27-1-221, MCA

MONTANA SUPREME COURT DECISIONS

[1999] Olszewski v. BMC West Corporation, 2004 MT 187 Under section 39-71-413, MCA (1999), Sherner v. Conoco, Inc., 2000 MT 50, and the definition of malice codified at section 27-1-221(2), MCA, to meet the intentional act exception to the exclusivity provisions of the Workers’ Compensation Act, an employee must demonstrate that the employer or fellow employee had knowledge of facts or intentionally disregarded facts that create a high probability of injury to the plaintiff and: (a) deliberately proceeded to act in a conscious or intentional disregard of the high probability of injury to the plaintiff; or (b) deliberately proceeded to act with indifference to the high probability of injury to the plaintiff.

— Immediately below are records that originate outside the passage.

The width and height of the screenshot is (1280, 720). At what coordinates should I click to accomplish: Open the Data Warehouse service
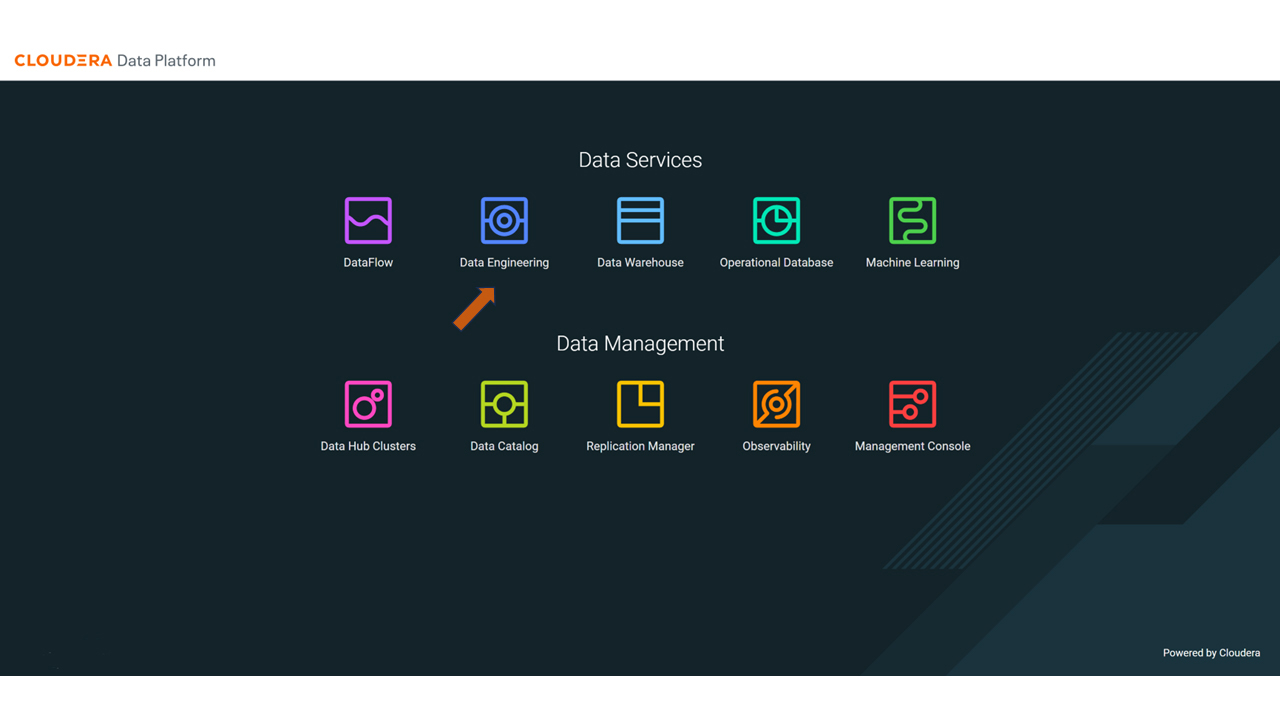pos(640,219)
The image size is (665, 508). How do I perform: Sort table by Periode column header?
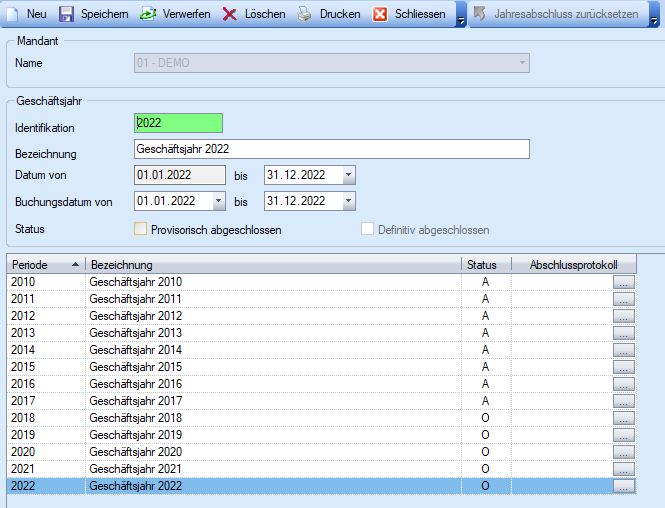(45, 264)
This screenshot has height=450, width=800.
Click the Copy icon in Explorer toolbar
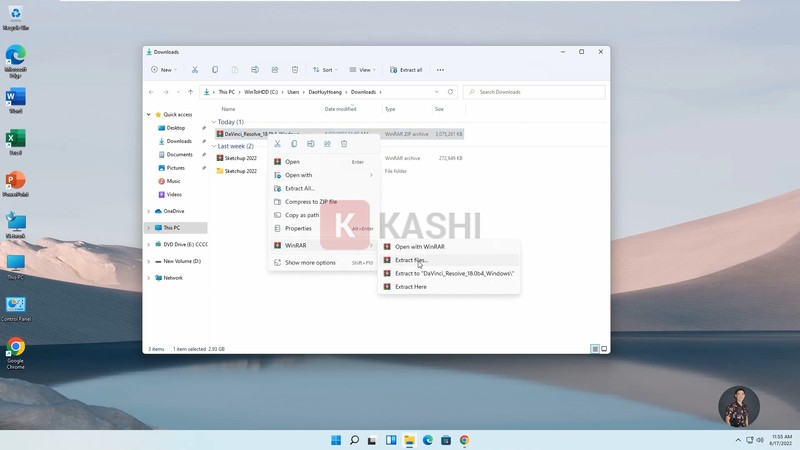214,70
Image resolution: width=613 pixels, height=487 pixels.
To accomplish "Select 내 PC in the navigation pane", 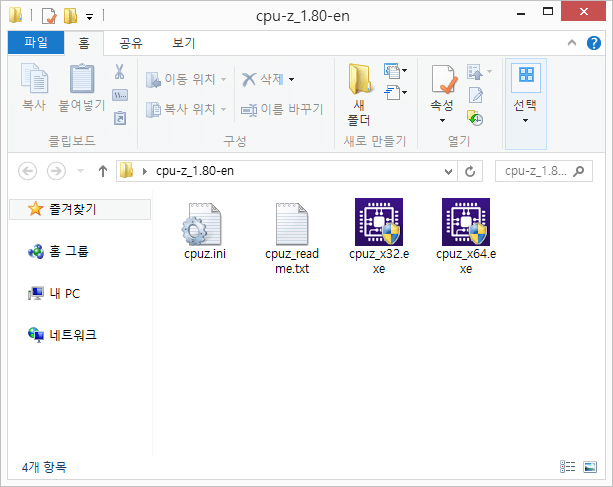I will (x=65, y=293).
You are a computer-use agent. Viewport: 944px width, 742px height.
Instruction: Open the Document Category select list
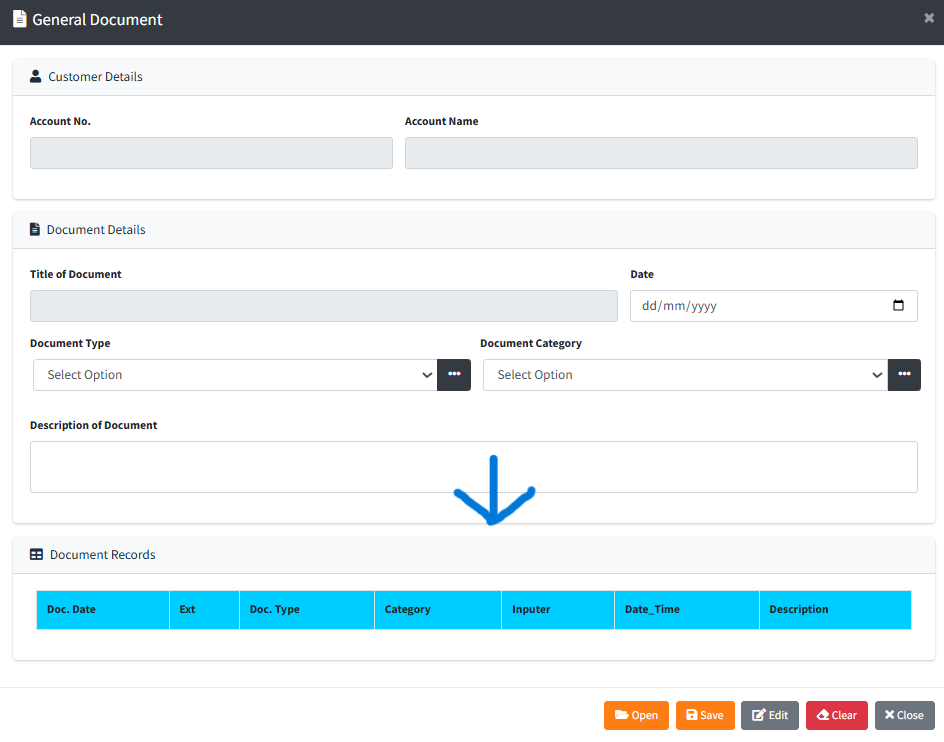(685, 375)
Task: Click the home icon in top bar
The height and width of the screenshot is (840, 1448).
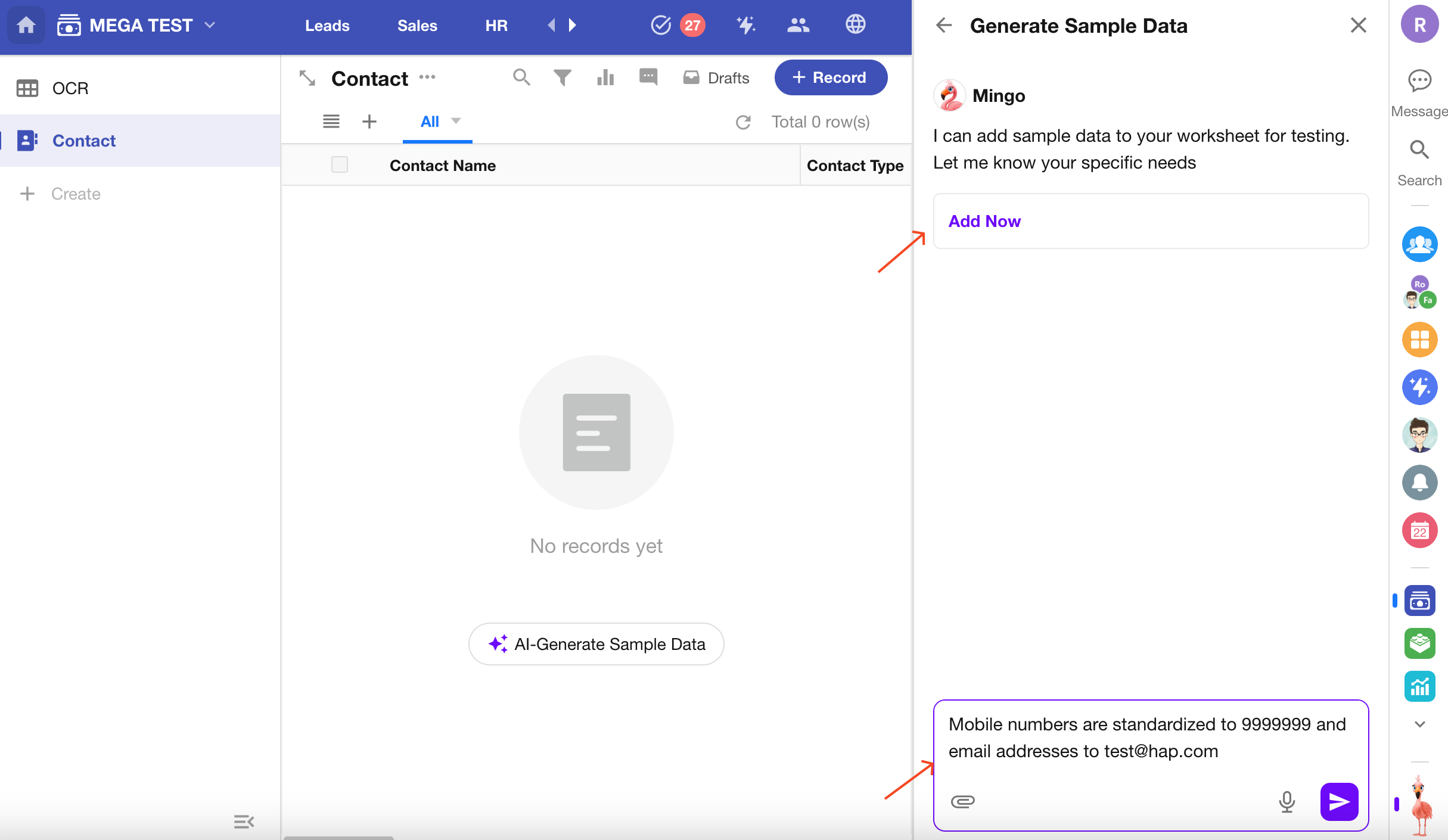Action: pos(26,26)
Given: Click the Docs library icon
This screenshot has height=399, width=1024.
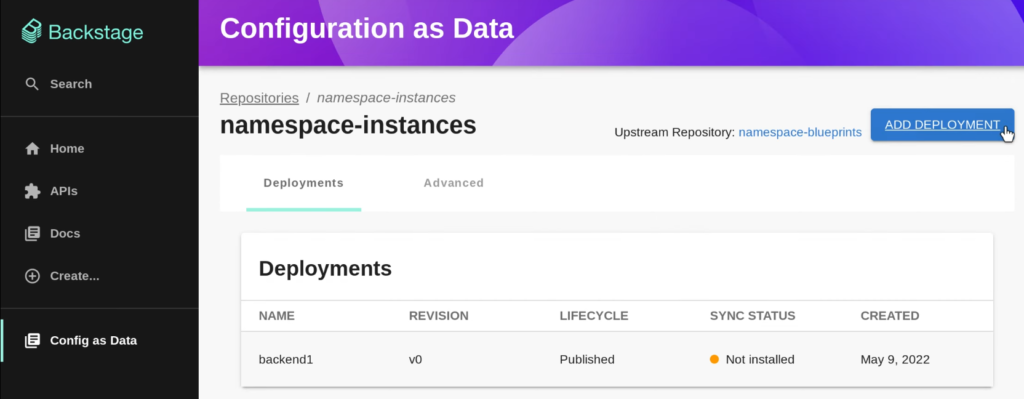Looking at the screenshot, I should pos(32,234).
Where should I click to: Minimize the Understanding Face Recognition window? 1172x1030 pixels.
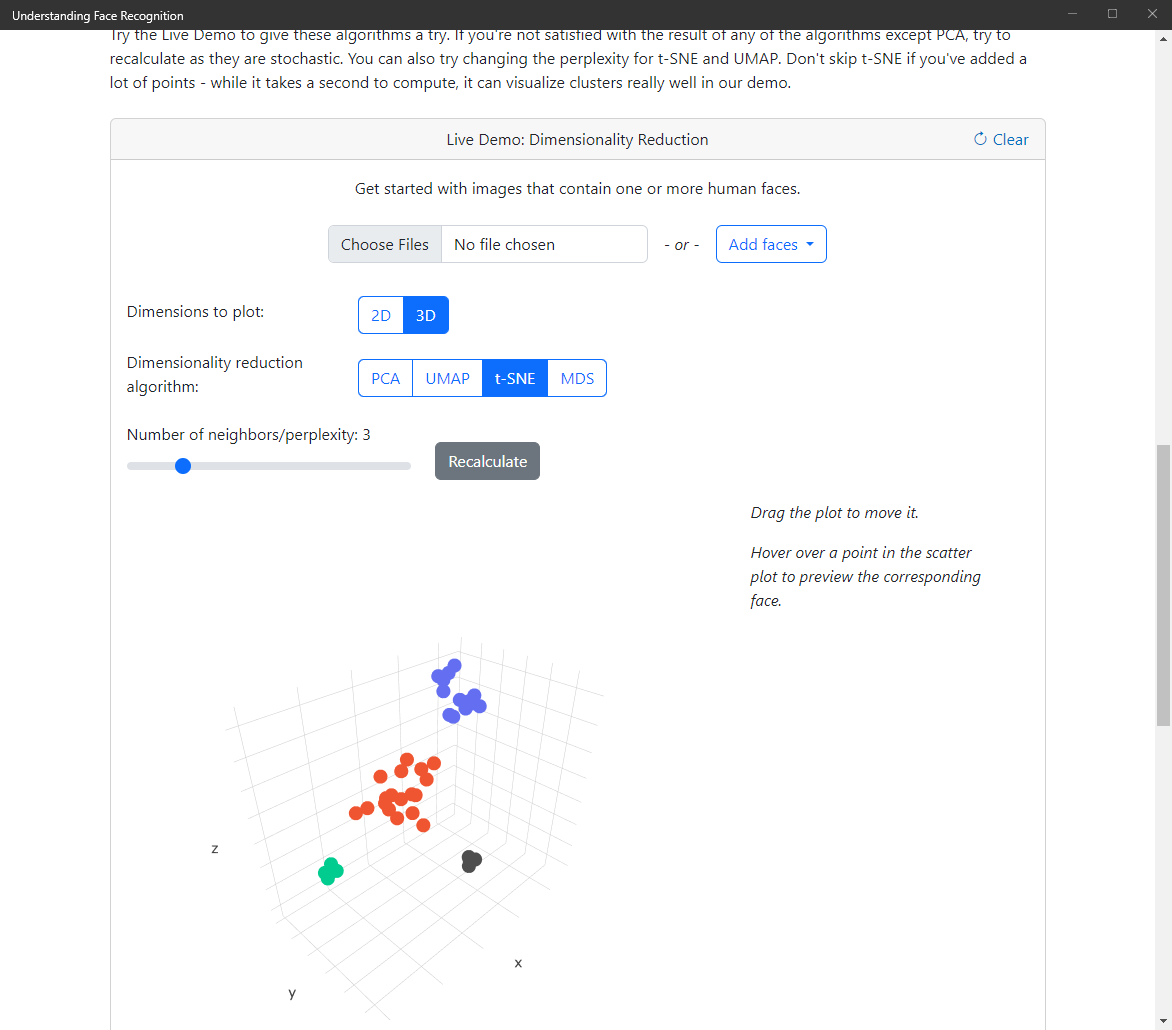point(1073,14)
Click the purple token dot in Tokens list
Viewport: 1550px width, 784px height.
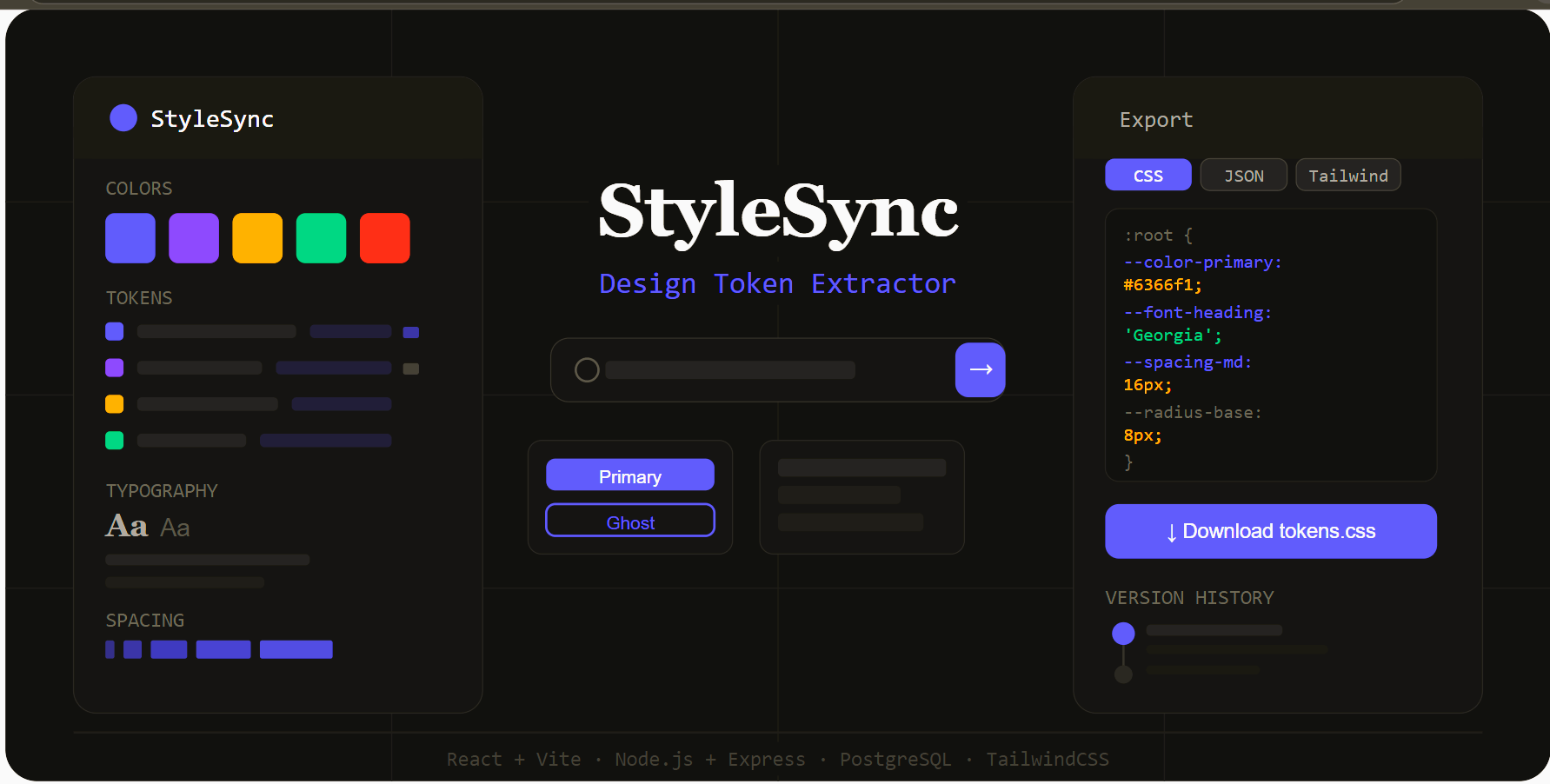[x=114, y=368]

[1999] Olszewski v. BMC West Corporation, 2004 MT 187 Summary judgment properly granted to employer under exclusivity provisions of Workers’ Compensation Act where there was no evidence co-employee actually knew trusses would fall on injured worker, nor that trusses would probably fall. Possibility that co-employee could foresee that it was possible trusses would fall (and acted carelessly) does not create the high probability of injury necessary to meet the threshold for suit outside the workers’ compensation system.
[1999] Olszewski v. BMC West Corporation, 2004 MT 187 Evidence that employer saved money by cutting corners does not alone show malice sufficient to defeat the exclusivity provisions of the Workers’ Compensation Act.
[1999] Olszewski v. BMC West Corporation, 2004 MT 187 The standard for avoiding the exclusivity provisions of the Workers’ Compensation Act requires that the employer actually knew of, or intentionally disregarded, a probability of injury that is higher than that caused by gross negligence.